Why Isn’t Biden Winning By 20 Points?
A complicated answer about partisanship in America.
Today’s newsletter requires some set up. If you’ve already listened to Friday’s Secret pod, you can skip ahead a bit.
1. Landslides
On Friday’s Secret Show, I lamented that, by every objective measure, Joe Biden should be winning this election by 20 points. This was my howling-into-the-void act where I took the objective economic data, coupled it with Trump’s criminality, and felt like I was taking crazy pills.
Sarah responded by saying that it was a good question and Democrats ought to look in the mirror and ask themselves why Biden isn’t winning by 20. They ought to interrogate what they are doing that makes them so out-of-step with half of the country.
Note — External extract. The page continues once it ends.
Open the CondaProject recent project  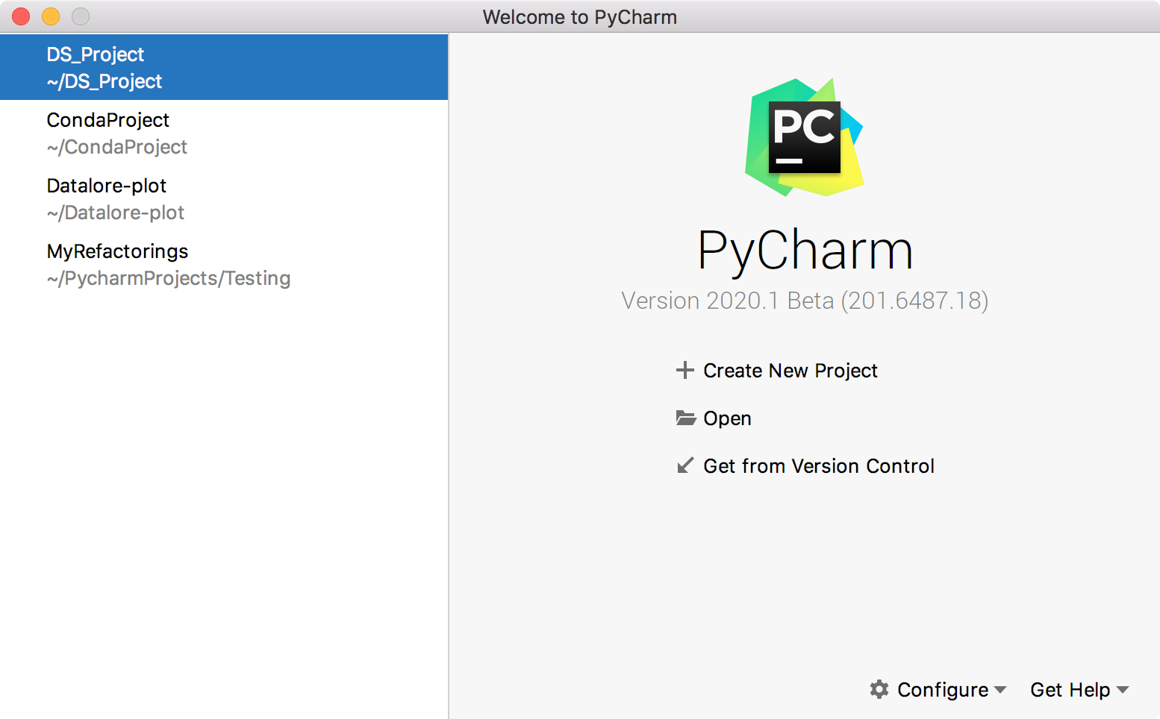tap(224, 133)
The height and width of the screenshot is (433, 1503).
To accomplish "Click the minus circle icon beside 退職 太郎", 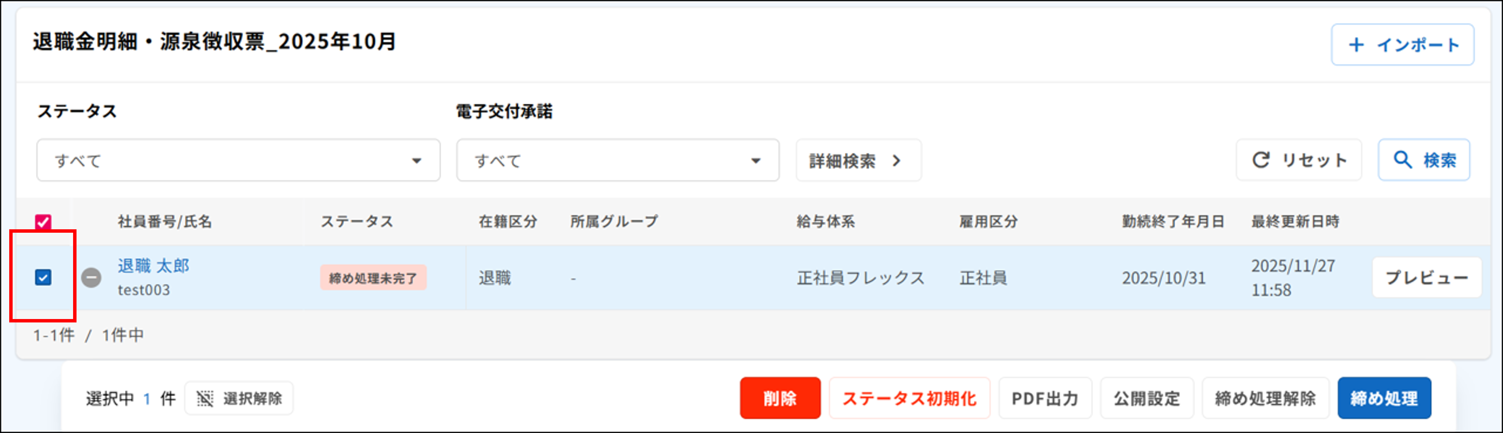I will [x=92, y=277].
My response was that while Joe Biden might not be a perfect candidate, even the Perfect Democrat would be unlikely to outperform Biden by more than 5 points.
Which is to say: While a theoretically Perfect Democrat might be able to get to +8 against Trump, +20 was simply impossible.
That conversation nagged at me all weekend. So I want to unpack it today starting with this précis:
Over the last 40 years American politics has polarized along ideological lines. This polarization has created a deep partisanship which has, in turn, locked us into an era of political trench warfare.
Presidential landslides are not possible in this era.
Let’s work backwards, starting with the fact that the presidential landslide has been declining for 40 years. We’ll start at 1960, since that’s the advent of the television age in politics, and look at the popular-vote margins.
Three points:
We had close elections in the past (1960, 1968, 1976). But these were choice elections, pitting non-incumbents against one another.1 Having made a choice, Americans were happy enough to vote for the incumbent the following election in a landslide (by more than 15 points).
Because of Ross Perot’s influence in 1992 and 1996, it’s possible that the transition isn’t as smooth as it looks.
The margins in 2004, 2008, and 2020 suggest that while a presidential “landslide” used to mean a margin >15 points, today it means winning by roughly 5 points.
That’s the reality. So how did we get here?
I want to put two more charts in front of you—both from Pew—while you have the above graph fresh in your mind.
The first is a look at presidential/Senate “mismatches.” What we’re looking for here is senators who won election in a state that went for the opposite party’s presidential candidate:
In the 1980s, these mismatches happened all the time. So much so, that a senator had a 50-50 chance to win in state which voted for his opponent’s party at the presidential level. Here’s the same data, but in percentage form:
We went from a world in which half of the winning senators were from a different party as the guy who won their state’s presidential vote (the yellow line) to nearly zero percent.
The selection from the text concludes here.